** Objective **
Please reproduce everything from "3.4 Deleting Resources" down to "everything inside it)" in the kubectl commands text below.

** Source **

__________________________________________________

3.4 Deleting Resources

# Delete by name
kubectl delete pod my-pod
kubectl delete deployment nginx-deploy
kubectl delete svc my-service

# Delete from a manifest file
kubectl delete -f deployment.yaml

# Delete all pods in a namespace
kubectl delete pods --all -n dev

# Delete a namespace (WARNING: deletes everything inside it)
kubectl delete namespace dev

# Force delete a stuck pod
kubectl delete pod my-pod --grace-period=0 --force

3.5 Viewing Logs

Logs are one of the most common things you will check when debugging:

# View logs of a pod
kubectl logs my-pod

# Follow (stream) logs in real time
kubectl logs -f my-pod

# View logs of a specific container in a multi-container pod
kubectl logs my-pod -c sidecar-container

# View last N lines of logs
kubectl logs my-pod --tail=100

# View logs from the previous (crashed) container instance
kubectl logs my-pod --previous

# View logs from all pods matching a label selector
kubectl logs -l app=nginx --all-containers=true

3.6 Executing Commands in Pods

# Open an interactive shell in a pod
kubectl exec -it my-pod -- /bin/bash
kubectl exec -it my-pod -- /bin/sh     # for Alpine/minimal images

# Run a single command in a pod
kubectl exec my-pod -- ls /app
kubectl exec my-pod -- cat /etc/nginx/nginx.conf

# Exec into a specific container inside a pod
kubectl exec -it my-pod -c my-container -- /bin/bash

3.7 Port Forwarding

Port forwarding lets you access a service or pod directly from your local machine without exposing it externally:

# Forward local port 8080 → pod port 80
kubectl port-forward pod/my-pod 8080:80

# Forward local port 8080 → service port 80
kubectl port-forward svc/my-service 8080:80

# Forward local port 8080 → deployment port 80
kubectl port-forward deployment/nginx-deploy 8080:80

# Bind to all interfaces (accessible from other machines on your network)

__________________________________________________

** Listing **
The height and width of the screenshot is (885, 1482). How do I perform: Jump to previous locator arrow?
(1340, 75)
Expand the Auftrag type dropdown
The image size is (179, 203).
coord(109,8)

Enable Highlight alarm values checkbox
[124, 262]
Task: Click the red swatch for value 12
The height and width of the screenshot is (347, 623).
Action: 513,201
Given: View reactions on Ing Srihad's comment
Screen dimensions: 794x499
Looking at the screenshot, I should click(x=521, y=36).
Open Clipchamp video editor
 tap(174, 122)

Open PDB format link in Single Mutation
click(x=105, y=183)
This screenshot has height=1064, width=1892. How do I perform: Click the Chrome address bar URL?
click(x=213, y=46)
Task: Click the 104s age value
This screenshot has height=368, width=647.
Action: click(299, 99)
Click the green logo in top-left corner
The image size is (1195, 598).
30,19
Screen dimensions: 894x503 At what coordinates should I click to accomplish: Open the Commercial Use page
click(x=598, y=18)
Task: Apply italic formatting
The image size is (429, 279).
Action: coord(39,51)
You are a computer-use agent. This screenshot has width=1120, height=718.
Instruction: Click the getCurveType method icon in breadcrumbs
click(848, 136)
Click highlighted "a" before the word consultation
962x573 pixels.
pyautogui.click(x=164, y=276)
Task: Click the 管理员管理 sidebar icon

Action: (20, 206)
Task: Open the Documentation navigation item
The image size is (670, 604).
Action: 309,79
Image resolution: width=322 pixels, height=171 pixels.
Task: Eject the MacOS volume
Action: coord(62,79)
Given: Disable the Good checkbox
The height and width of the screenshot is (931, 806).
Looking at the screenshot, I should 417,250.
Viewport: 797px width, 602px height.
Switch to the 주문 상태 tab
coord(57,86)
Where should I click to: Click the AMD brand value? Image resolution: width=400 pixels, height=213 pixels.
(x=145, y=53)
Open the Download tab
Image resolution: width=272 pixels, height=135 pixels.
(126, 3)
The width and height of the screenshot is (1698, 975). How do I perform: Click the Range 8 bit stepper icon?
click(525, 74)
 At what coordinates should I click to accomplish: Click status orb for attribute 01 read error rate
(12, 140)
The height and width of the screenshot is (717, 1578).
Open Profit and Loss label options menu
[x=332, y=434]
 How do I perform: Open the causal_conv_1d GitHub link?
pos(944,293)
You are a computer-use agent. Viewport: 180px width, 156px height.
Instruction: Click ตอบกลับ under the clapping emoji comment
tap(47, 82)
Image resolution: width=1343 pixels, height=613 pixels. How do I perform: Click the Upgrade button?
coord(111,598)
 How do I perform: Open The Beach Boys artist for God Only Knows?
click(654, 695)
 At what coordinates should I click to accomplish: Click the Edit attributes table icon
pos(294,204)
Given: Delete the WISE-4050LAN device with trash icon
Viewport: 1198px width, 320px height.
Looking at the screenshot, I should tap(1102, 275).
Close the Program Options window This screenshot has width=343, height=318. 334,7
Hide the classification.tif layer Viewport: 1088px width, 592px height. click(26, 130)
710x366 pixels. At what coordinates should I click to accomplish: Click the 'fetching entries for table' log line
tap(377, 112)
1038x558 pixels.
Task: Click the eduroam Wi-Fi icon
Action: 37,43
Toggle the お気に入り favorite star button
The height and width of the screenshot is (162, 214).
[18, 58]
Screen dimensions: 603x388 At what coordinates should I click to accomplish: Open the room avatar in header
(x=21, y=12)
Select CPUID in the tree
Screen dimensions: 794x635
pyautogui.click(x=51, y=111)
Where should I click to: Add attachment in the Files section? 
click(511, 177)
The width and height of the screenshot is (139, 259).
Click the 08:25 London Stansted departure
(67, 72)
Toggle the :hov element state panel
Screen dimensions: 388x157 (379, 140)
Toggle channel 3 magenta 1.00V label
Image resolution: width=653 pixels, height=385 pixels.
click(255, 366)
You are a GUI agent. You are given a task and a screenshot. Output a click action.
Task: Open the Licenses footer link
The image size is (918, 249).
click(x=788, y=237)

__________________________________________________

** Reply to the exercise **
3.4 Deleting Resources

# Delete by name
kubectl delete pod my-pod
kubectl delete deployment nginx-deploy
kubectl delete svc my-service

# Delete from a manifest file
kubectl delete -f deployment.yaml

# Delete all pods in a namespace
kubectl delete pods --all -n dev

# Delete a namespace (WARNING: deletes everything inside it)